His strange remains are returned to London for further study, when alarming news arrives from Egypt.  The medical team that had performed the man's autopsy has fallen ill with an unknown disease, one that is quickly spreading throughout Cairo.  Fearing the worst, a colleague of the professor reaches out to a longtime friend: Painter Crowe, the director of Sigma Force.  The call is urgent, for Professor McCabe had vanished into the desert while searching for proof of the ten plagues of Moses.  As the pandemic grows, a disturbing question arises:  Are those plagues starting again?

Before Director Crowe can investigate, a mysterious group of assassins leaves behind a fiery wake of destruction and death, erasing all evidence.  With the professor's body incinerated, his home firebombed, Sigma Force must turn to the archeologist's only daughter, Jane McCabe, for help.  While sifting through what's left of her father's work, she discovers a puzzling connection tying the current threat to a shocking historical mystery, one involving the travels of Mark Twain, the genius of Nikola Tesla, and the adventures of famous explorer Henry Morgan Stanley.

To unravel a secret going back millennia, Director Crowe and Commander Grayson Pierce will be thrust to opposite sides of the globe.  One will search for the truth, traveling to the plague ridden streets of Cairo to a vast ancient tomb buried under the burning sands of the Sudan; the other will struggle to stop a mad genius locked within a remote Arctic engineering complex, risking the lives of all those he holds dear.
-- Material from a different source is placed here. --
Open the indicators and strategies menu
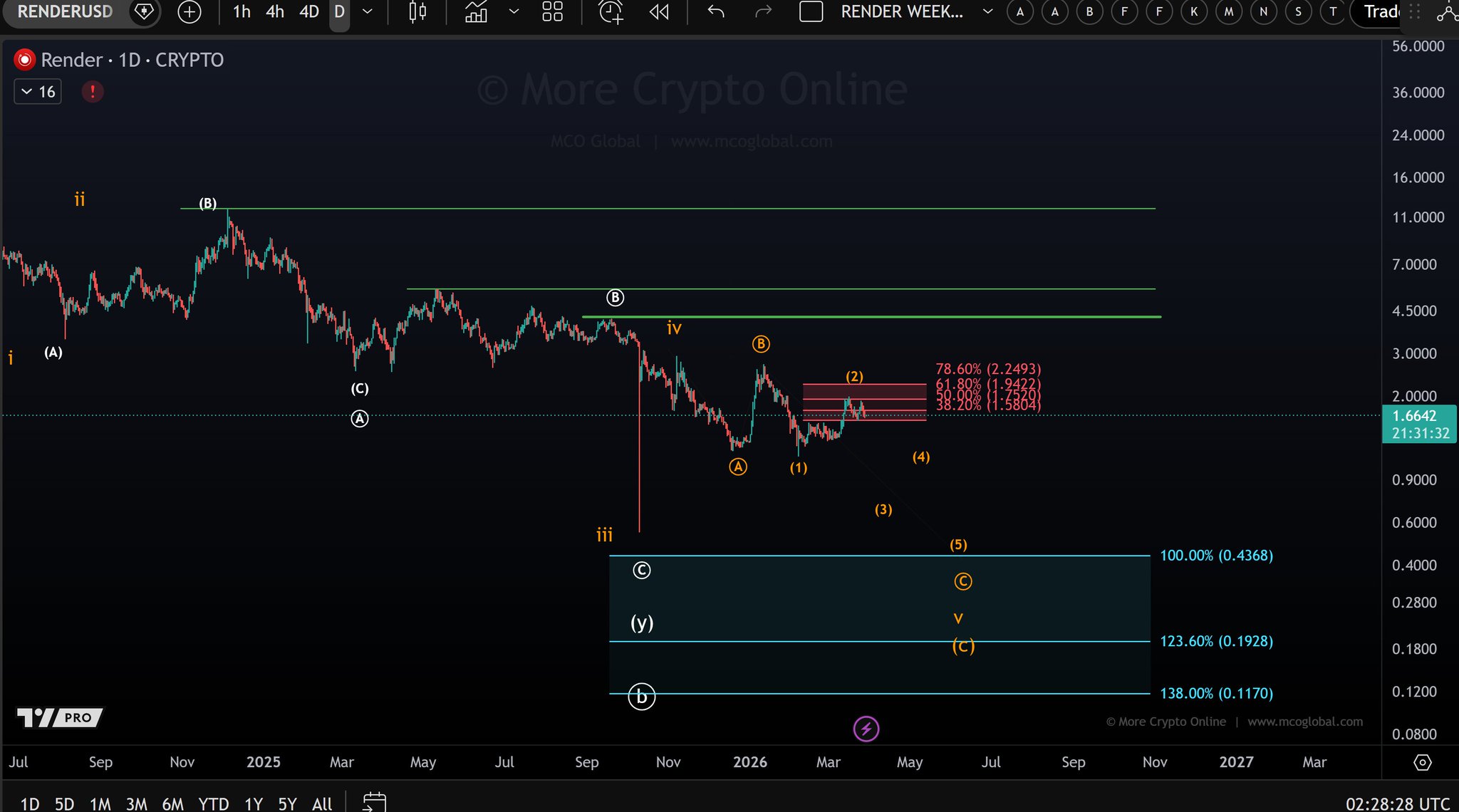The width and height of the screenshot is (1459, 812). [x=476, y=11]
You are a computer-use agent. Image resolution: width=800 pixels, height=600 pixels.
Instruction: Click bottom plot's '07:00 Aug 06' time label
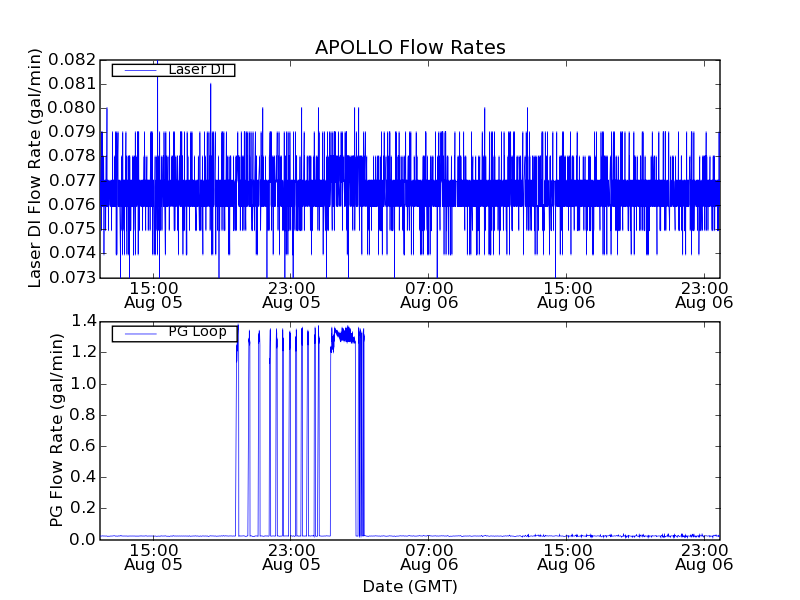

As the global crisis grows even larger, Sigma Force will confront a threat born of the ancient past and made real by the latest science-a danger that will unleash cascading series of plagues, culminating in a scourge that could kill all of the world's children. . . decimating humankind forever."

I expected alot from this story but was disappointed.  I found myself skipping pages because I was only interested in the part about the ancient past.  This was not a thriller for me at all.  First of all, this is not your typical Sigma Force novel.  Some of the series' dominant characters had small roles and the storyline was not a usual Sigma Force plot.  Second, the subplot involving the assassins did not fit well with the rest of the story and neither did the subplot about the genius in the Arctic. I think the author should have stuck with the main plot and run with it.

Very disappointed as James Rollins is one of my favorite authors.